[TASK TO CARRY OUT] Your answer should consist of the lines holding "button", copied from the material below.

[SOURCE DATA]

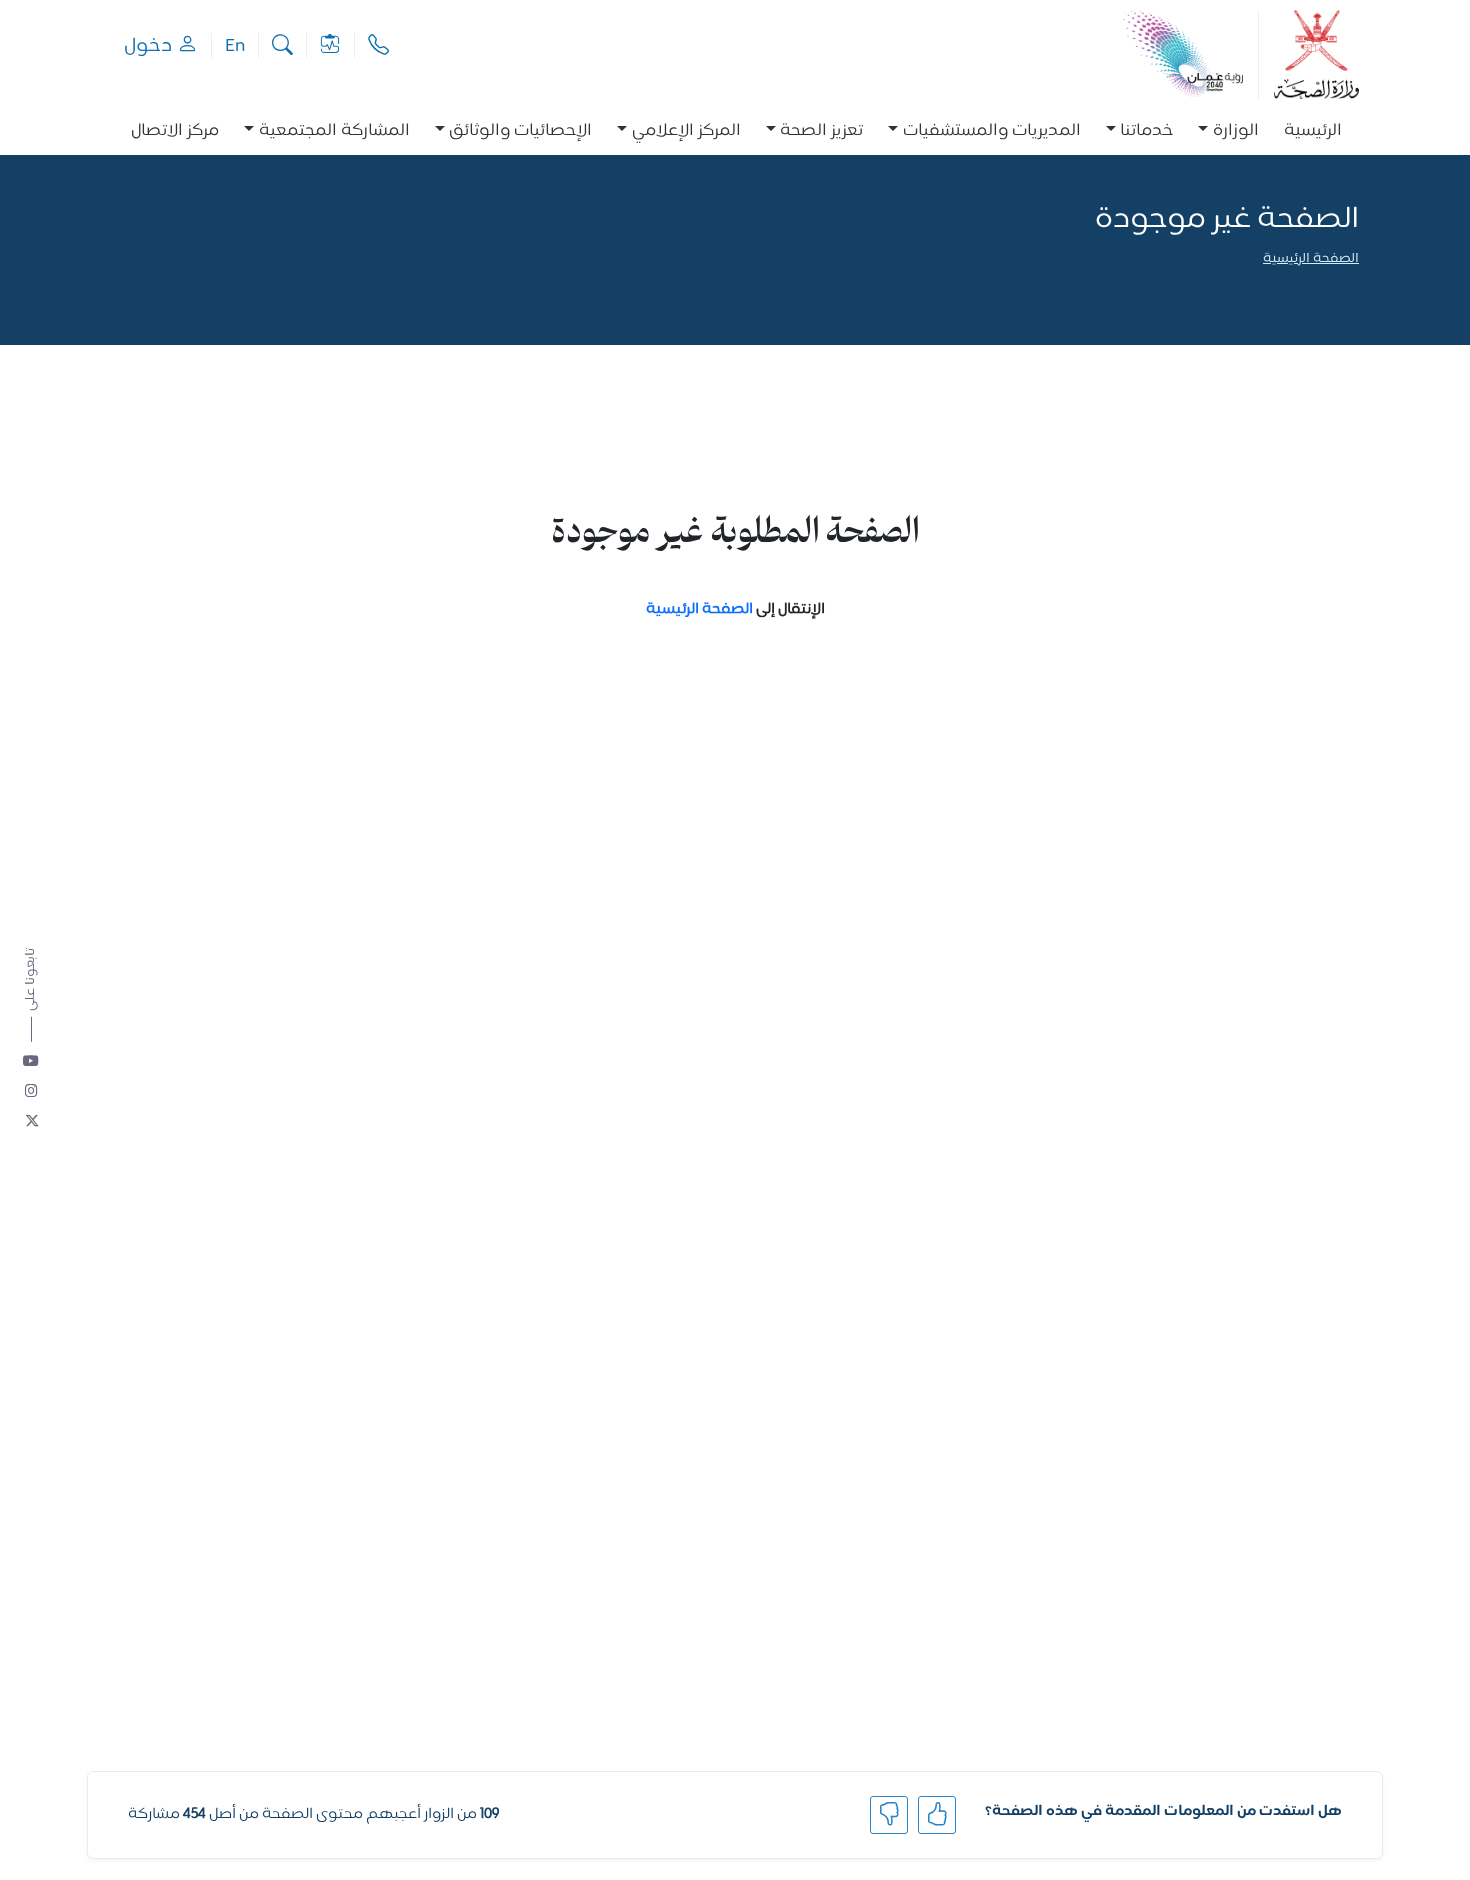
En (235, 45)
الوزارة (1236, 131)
...
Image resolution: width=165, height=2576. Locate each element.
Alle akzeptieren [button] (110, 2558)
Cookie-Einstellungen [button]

[RESPONSE FOR THIS EXERCISE]
Alle akzeptieren [button] (110, 2558)
Cookie-Einstellungen [button]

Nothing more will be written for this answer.